KONDA Araştırma ve Danışmanlık Şirketi Genel Müdürü Bekir Ağırdır, “Hayal ettiğiniz Türkiye nasıl bir yer? sorusuna ilk sırada adalet, huzur, saygı vs. gibi soyut cevaplar var. Yüzde 70’i adalet diyor” dedi.
Gazeteci Nilay Örnek’in “Nasıl Olunur” adlı podcast programında konuk olan KONDA Araştırma ve Danışmanlık Şirketi Genel Müdürü Bekir Ağırdır, gündeme dair değerlendirmelerde bulundu. Program esnasında Türkiye toplumunun yüzde 50’sinin tedirgin, gelecek korkusu olduğuna dikkat çeken Ağırdır, şöyle dedi: “Ülkenin yüzde 50’si gelecek güvencesi arıyor. Hayal ettiğiniz Türkiye nasıl bir yer? Sorusuna ilk sırada adalet, huzur, saygı vs. gibi soyut cevaplar var. Yüzde 70’i adalet demiş, yüzde 40 huzur diyen olmuş. Türkiye nasıl bir şey benzesin diye sorduğumuzda ülkenin yüzde 65’i bir Batı ve Avrupa ülkesi söylüyor. Bir medeniyet tercihi söz konusu.”
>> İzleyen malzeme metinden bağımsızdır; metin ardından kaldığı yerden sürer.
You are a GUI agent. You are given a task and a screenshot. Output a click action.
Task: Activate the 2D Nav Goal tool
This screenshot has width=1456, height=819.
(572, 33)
Siyasetle ortak ufku kaybettik
Türkiye’nin asıl meselesinin ortak geleceği inşa etmek olduğunu söyleyen Ağırdır, “Siyaset marifetiyle ortak ufku kaybettik. Bütün bu hikayelerin bir siyasî okuması var ama herkesi ıskaladı başka bir şey var; yaşadığımız bir çağ değişimi, üretim biçiminin değişikliği. Bütün hayatın, örgütlenmenin, hukukun, devletin, siyasetin her şeyin değişmekte olduğu bir zaman aralığı bu. Bu döneme küresel ara buzul dönem diyorum. Türkiye markasının altında alt markalar olarak sorunlarımız var. 60 yılda bir yeni anayasa konuşuyor, laiklik tartışması yapıyoruz. Çözmeden devam ediyoruz. Her biri marka haline gelmiş sorunlar, her gün gündelik hayatın bütün hücrelerine sirayet ederek artık toplumun kendi iç gerilimi haline dönüşüyor. Dolayısıyla ortak ufku kaybetmek problemimiz var. O nedenle her şeyden önce bugün Türkiye’nin asıl meselesi bir arada yaşamak. Yeniden bir arada yaşamayı inşa etmek, yani ortak hukuku, ortak geleceği inşaat etmek gibi bir mesele var. Ve bunu ne yazık ki siyaset dışında bir yolla yapamayız. Ama şu anda da var olan siyasî aktörler içinde de onu yapmaya talip kimse yok. Aksine hepsi var olan gerilimden besleniyorlar” ifadelerini kullandı.
Hukuk hepimize lâzım
Ülkenin belli bir kesiminin hayatın dışına çıktığını belirten Ağırdır, “Yaptıkları her işlemlerinde engeller var. Ülkenin haline müdahil olmaya çabaladıklarında hain damgası ya da tutuklanmalara kadar giden uygulamalarla karşı karşıyalar ve korkuları dolayısıyla giderek toplumdan da koptular. Sokaktaki herkesi kendimize düşman görmeye başladık. Bu yerel seçimler yoluyla bütün bu hayatın gidişine müdahale imkânı olabildiğini ve yeniden bu topluma güvenmememiz gerektiğini gösterdi. Türkiye toplumunun duygu hali korku yerine tedirgin demem de buradan kaynaklanıyor. Yoksa seçimden önce sorsaydın, korku derdim. Hâlbuki bugün korku birazcık törpülendi. Seçim yoluyla bir şey olabiliyor diyerek şimdi bir bekleyiş var. Aynı şey Ak Parti oy verenlerde de var. Çünkü o insanlar da gördüler ki bütün süreçlerde hukuk hepimize lâzım. Günah korkusu yetmiyor bazı şeylere. Sadece ahlâkî referanslar değil, hukukun üstünlüğüne inanç gibi siyasetin de denetlenmesi gerektiği gerçeklerle herkes karşılaştıkça giderek aslında ortak noktalarımız olduğunu görüyoruz. Umut verecek çok kıpırtı var, ama henüz ülkede bu yolda bir ortak ufuk olmadığı için var olan siyasetçiler de o ortak ufuk konusunda bir çaba değil, kendi kimlikleri üzerinden tanımlı bir ufuk tarif ettikleri için henüz o ortak noktaya gelmedik.”